- Data for the task -
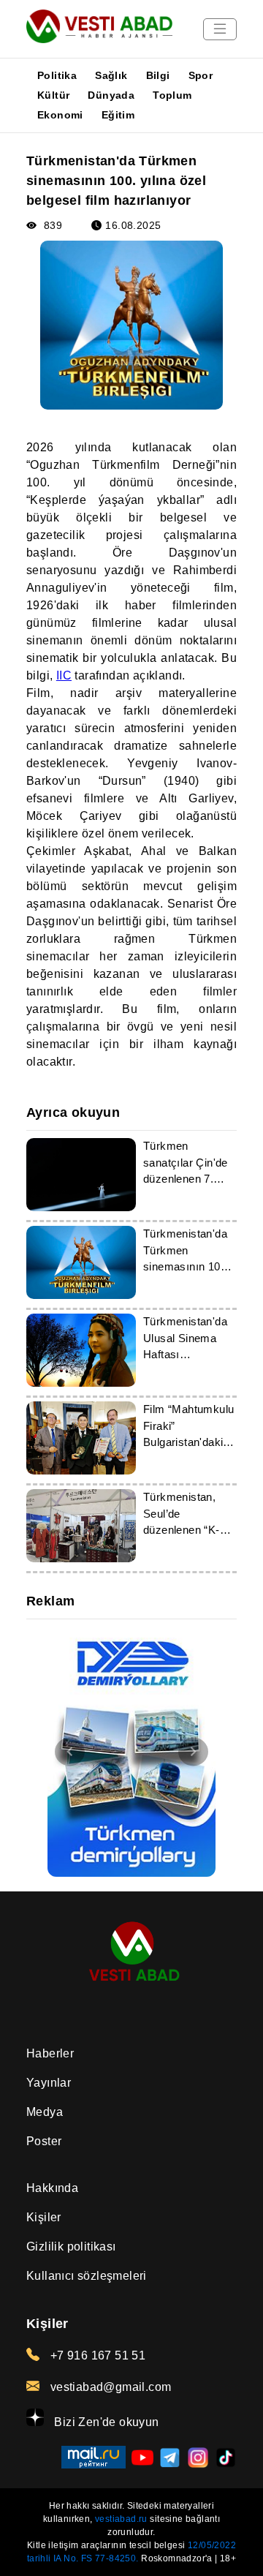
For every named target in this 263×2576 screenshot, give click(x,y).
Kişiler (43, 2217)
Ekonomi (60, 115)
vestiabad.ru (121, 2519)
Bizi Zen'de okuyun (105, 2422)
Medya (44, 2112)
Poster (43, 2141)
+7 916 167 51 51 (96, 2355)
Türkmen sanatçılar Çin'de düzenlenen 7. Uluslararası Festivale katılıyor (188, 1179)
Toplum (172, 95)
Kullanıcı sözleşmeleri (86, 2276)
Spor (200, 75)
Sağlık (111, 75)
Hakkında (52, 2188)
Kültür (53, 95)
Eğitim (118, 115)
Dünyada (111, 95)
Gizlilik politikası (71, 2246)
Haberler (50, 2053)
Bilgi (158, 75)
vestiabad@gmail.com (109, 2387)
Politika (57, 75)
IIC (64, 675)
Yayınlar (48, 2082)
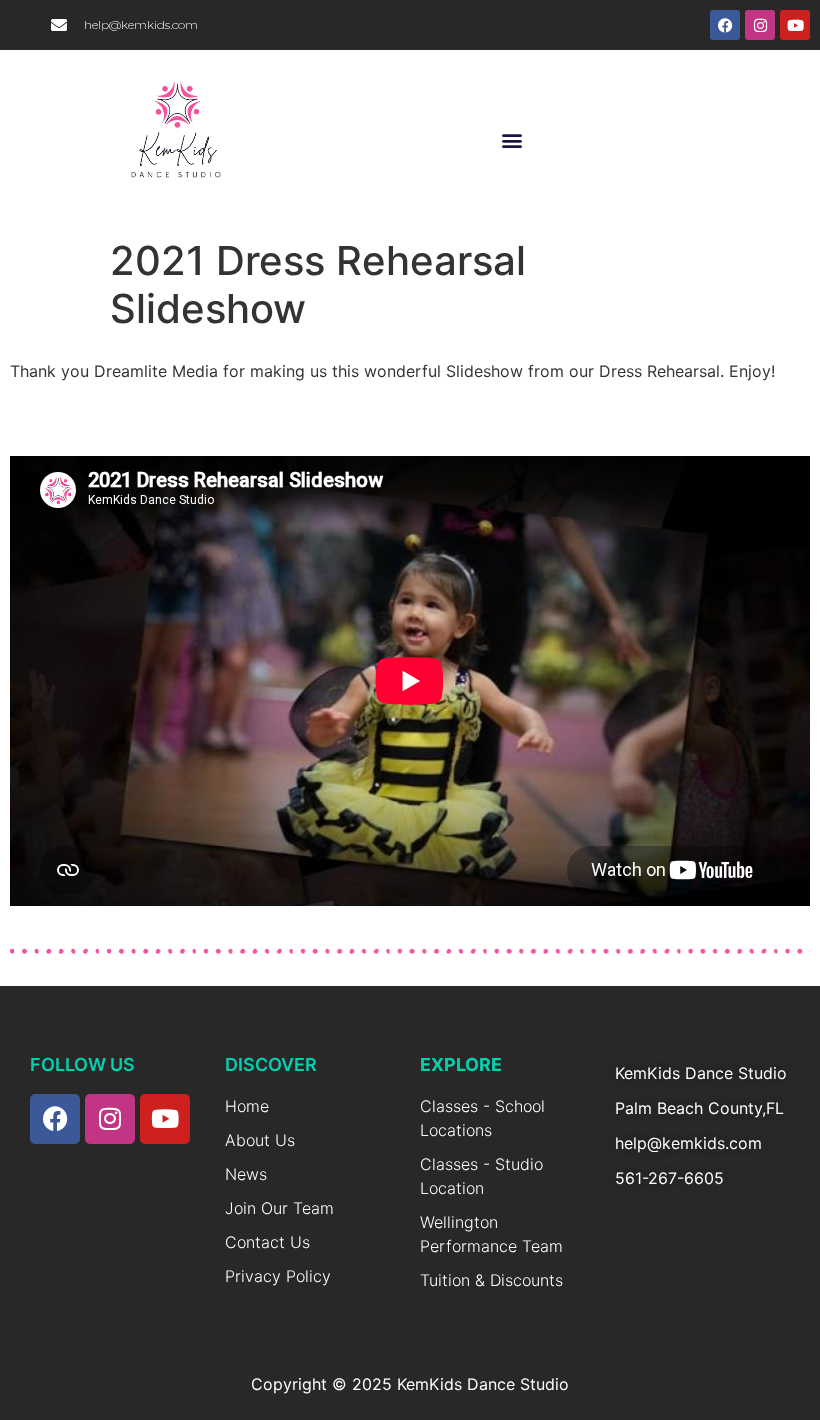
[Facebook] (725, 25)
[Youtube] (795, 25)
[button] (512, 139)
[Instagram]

- The problem -
Every line of the records above must reappear exactly, though the pictures must not.

- Written response -
For every named target in this 263×2576 screenshot, give click(x,y).
Kişiler (43, 2217)
Ekonomi (60, 115)
vestiabad.ru (121, 2519)
Bizi Zen'de okuyun (105, 2422)
Medya (44, 2112)
Poster (43, 2141)
+7 916 167 51 51 (96, 2355)
Türkmen sanatçılar Çin'de düzenlenen 7. Uluslararası Festivale katılıyor (188, 1179)
Toplum (172, 95)
Kullanıcı sözleşmeleri (86, 2276)
Spor (200, 75)
Sağlık (111, 75)
Hakkında (52, 2188)
Kültür (53, 95)
Eğitim (118, 115)
Dünyada (111, 95)
Gizlilik politikası (71, 2246)
Haberler (50, 2053)
Bilgi (158, 75)
vestiabad@gmail.com (109, 2387)
Politika (57, 75)
IIC (64, 675)
Yayınlar (48, 2082)
[Facebook] (725, 25)
[Youtube] (795, 25)
[button] (512, 139)
[Instagram]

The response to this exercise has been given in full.